「……なるほど。糸は耐火性にも優れているみたいだね」
エリアス・ロプコヴィッツ(
ja8792)は淡い金髪の下からのぞく緑の瞳をじっと凝らし、ディアボロが張った糸網を検分する。
エリアスはアウルをこめたピンセットで軽く糸をつまんでみる。触れた部分から瞬時に吸着し、ピンセットを糸に持っていかれた。あきらかに不気味な糸だが、彼の頬は高潮し、瞳は好奇心で煌めいている。
「近づくと危ないですよ――わっ」
長い銀髪を高い位置でひとつに束ねた少女、フィン・ファルスト(
jb2205)は言ったそばから、その場に蹴躓き、罠に向かって頭から突っ込みそうになる。

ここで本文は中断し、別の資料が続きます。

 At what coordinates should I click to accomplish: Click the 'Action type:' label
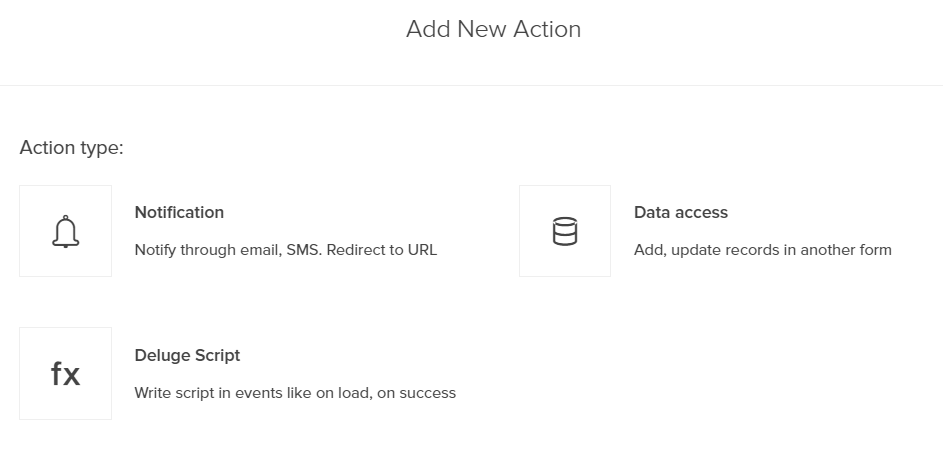[71, 148]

それでも罠の餌食にならずにすんだのは、黒髪ポニーテールの少女と眼鏡の少女がそれぞれフィンの腕を捕まえたからだ。
フィンは鼻の先まで迫っていた罠から離れ、ほっと息を吐く。
白井洋子の依頼により蝶のディアボロ討伐に乗り出した撃退士達は、現場に急行するなり、真っ先に罠の破壊を試みた。
――が、その頑丈さゆえ、糸網の破壊には時間がかかるとわかり――とりあえずは敵本体を待ち伏せすべく、彼らは問題の罠を囲んでいた。

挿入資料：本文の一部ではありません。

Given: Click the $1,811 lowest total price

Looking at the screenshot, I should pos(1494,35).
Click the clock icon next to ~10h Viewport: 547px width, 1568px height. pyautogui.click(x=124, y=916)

「それにしても、まさか被害者がこんなことになっているなんて……ご家族が見たら……さぞかしショックを受けるに違いありません」
六道琴音(
jb3515)はふちなし眼鏡の奥にある、まなじりの落ちた優しげな瞳で、罠を見据える。
肩まである髪と同色の黒い瞳に映っているのは、大きな繭のような糸の塊。
琴音は触れることすら出来ない繭に向かい、
「敵を倒したらすぐに助けますから、待っていてくださいね」
と、そっと語りかける。
町民が迅速に避難したことより、今川智と猫以外被害者はいないもの――罠はまるで餌を逃がすまいとばかりに、被害者の表面を覆っていた。
時折、繭から唸り声が聞こえることから、今川智はかろうじて生きているようだが、恐怖のせいか、智はあまり言葉を発しようとはしなかった。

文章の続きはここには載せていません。